JWU graduates entering the Rhode Island workforce find thriving markets in the food service and hospitality sectors, strong partnerships on the technology front, and university and community leaders moving together to tackle the challenge of retaining a vibrant workforce. According to a report compiled by the Rhode Island Department of Labor and Training, Rhode Island’s hospitality sector grew by 3,500 jobs —or 7.3 percent, much higher than the state’s overall job growth rate of 4.9 percent— between December 2002 and June 2007. The report anticipates a 17.9 percent job growth in the accommodation and food services sector from 2004 to 2014. Food venues and drinking establishments are expected to add 6,397 jobs, while 1,201 jobs will be created in the lodging industry. The Aug. 18, 2007 issue of the Wall Street Journal listed Providence among 10 world destinations named by the travel industry for future greatness —the only U.S. city on the list. In its June 2007 issue, Food & Wine magazine recognized Providence for its wealth of young culinary talent.
While the examples are encouraging, they only address the needs of some Johnson & Wales graduates. United States Census Bureau statistics from 1995 to 2000, rank Rhode Island 45th in the country in net migration rate of young, single and college-educated adults. Local leaders are moving in a myriad of directions to address the issue. In November 2007, the Greater Providence Chamber of Commerce hired a consulting firm to study the city’s business climate and recommend ways to retain college graduates, encourage collaborations among businesses, hospitals and universities and support start-up companies. The results of the study are expected this March. In the meantime, the state’s educators are addressing retention issues identified in a Rhode Island Economic Policy Council 2004 report titled, “The Young and the Restless: How Providence Competes for Talent.” The Association of Independent Colleges & Universities of Rhode Island (AICU Rhode Island), a consortium of the state’s eight independent institutions of higher learning, with JWU Providence Campus President Irving Schneider, Ph.D. as executive committee chairman, has begun to identify partners for a knowledge retention summit, expected to take place later this year.

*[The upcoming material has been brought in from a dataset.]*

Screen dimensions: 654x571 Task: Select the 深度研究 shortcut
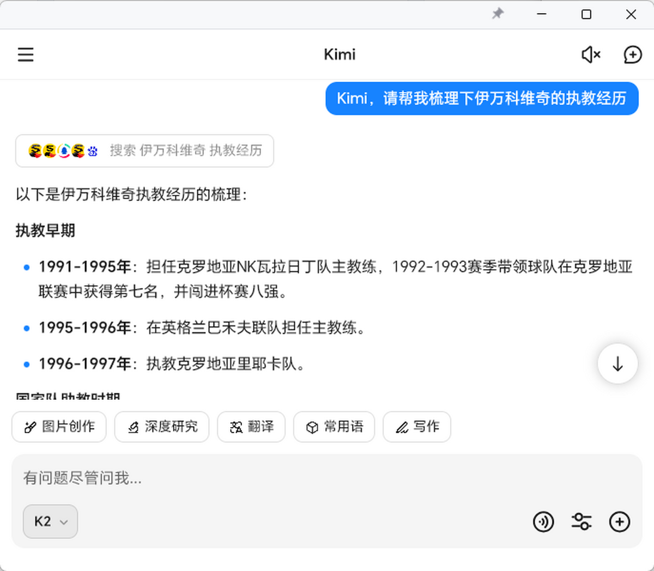[x=162, y=427]
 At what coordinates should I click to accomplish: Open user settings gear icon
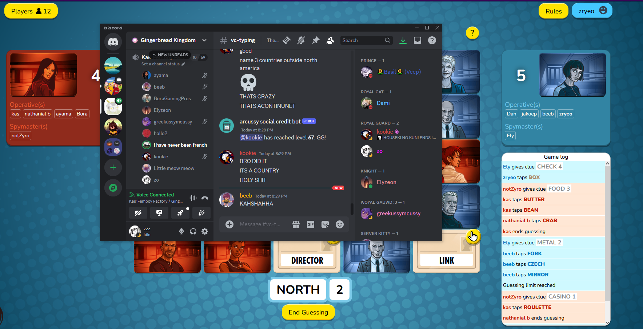[205, 231]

“The summit will identify action items, such as increased coordination of internships across the state, a Web portal for statewide internship activities, retention activities centered around recent graduates and young entrepreneurs and recruitment activities for currently enrolled students,” said Daniel Egan, president of AICU Rhode Island.
A similar effort involving JWU is targeting the technology field. Melissa L. Withers, director of communications and market development for Rhode Island Economic Development Corp. (RIEDC) has been working with professors from the School of Technology on RIEDC’s new RI Nexus program, which supports entrepreneurship in the IT and digital media sectors. RI Nexus’ goal is to transform the sectors’ organizations, individuals and initiatives into an interconnected statewide industry cluster. “RIEDC has a relationship with JWU that has steadily strengthened over the last few years,” says Withers. “The students are an important asset to our state and we are very interested in finding ways to keep that talent local after graduation.